Task -> Beneath this line is the data. Output exactly the lines from the line with "How do I perform: Open the Add Comment tool?" to the line with "Given: Click the repost count 0", both ends included, and nothing more.

○ ○ ○ ○ ○ ○ ○

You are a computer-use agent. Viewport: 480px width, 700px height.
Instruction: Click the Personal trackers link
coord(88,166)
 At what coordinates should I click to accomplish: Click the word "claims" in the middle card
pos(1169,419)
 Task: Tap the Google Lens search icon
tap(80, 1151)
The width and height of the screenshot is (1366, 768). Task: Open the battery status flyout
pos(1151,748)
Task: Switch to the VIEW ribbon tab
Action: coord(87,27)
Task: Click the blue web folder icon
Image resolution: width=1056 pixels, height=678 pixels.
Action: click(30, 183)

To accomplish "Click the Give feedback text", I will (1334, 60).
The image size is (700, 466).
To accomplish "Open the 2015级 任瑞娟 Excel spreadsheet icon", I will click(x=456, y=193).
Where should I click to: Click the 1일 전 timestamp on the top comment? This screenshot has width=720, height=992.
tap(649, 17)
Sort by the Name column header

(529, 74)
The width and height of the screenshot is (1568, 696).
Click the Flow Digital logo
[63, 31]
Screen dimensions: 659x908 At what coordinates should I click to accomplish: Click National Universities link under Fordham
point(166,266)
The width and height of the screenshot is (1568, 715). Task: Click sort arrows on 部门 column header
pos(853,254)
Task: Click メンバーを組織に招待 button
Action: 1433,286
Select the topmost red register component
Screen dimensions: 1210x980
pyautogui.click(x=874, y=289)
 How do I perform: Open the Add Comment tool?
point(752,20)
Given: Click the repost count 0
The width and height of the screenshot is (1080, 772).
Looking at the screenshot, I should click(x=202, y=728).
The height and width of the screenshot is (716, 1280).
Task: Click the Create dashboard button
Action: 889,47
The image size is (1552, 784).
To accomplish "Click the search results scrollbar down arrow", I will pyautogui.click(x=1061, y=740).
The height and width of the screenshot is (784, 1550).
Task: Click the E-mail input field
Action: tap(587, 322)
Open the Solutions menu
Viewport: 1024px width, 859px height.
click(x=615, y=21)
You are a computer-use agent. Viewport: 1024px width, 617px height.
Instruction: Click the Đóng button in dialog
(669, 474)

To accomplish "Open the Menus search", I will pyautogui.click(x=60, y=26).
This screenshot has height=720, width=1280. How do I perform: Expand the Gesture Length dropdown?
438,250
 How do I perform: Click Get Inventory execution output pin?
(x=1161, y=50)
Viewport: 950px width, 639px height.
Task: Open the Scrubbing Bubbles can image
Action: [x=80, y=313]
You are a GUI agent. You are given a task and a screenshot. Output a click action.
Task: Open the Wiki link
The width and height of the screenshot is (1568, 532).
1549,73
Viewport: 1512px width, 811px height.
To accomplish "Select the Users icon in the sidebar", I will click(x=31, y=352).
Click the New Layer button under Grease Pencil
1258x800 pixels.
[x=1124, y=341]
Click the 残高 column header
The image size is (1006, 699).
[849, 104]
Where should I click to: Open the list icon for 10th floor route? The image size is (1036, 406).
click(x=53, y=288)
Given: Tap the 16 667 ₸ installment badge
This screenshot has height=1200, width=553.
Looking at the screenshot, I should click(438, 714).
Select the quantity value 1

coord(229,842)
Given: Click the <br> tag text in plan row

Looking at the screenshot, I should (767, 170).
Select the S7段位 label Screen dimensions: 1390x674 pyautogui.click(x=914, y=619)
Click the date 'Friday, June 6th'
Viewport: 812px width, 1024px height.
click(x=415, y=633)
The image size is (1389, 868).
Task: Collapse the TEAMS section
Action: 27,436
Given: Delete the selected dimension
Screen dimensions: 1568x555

○ ○ ○ ○ ○ ○ ○

Response to this exercise ->
 How do I perform: Open the Add Comment tool?
point(752,20)
Given: Click the repost count 0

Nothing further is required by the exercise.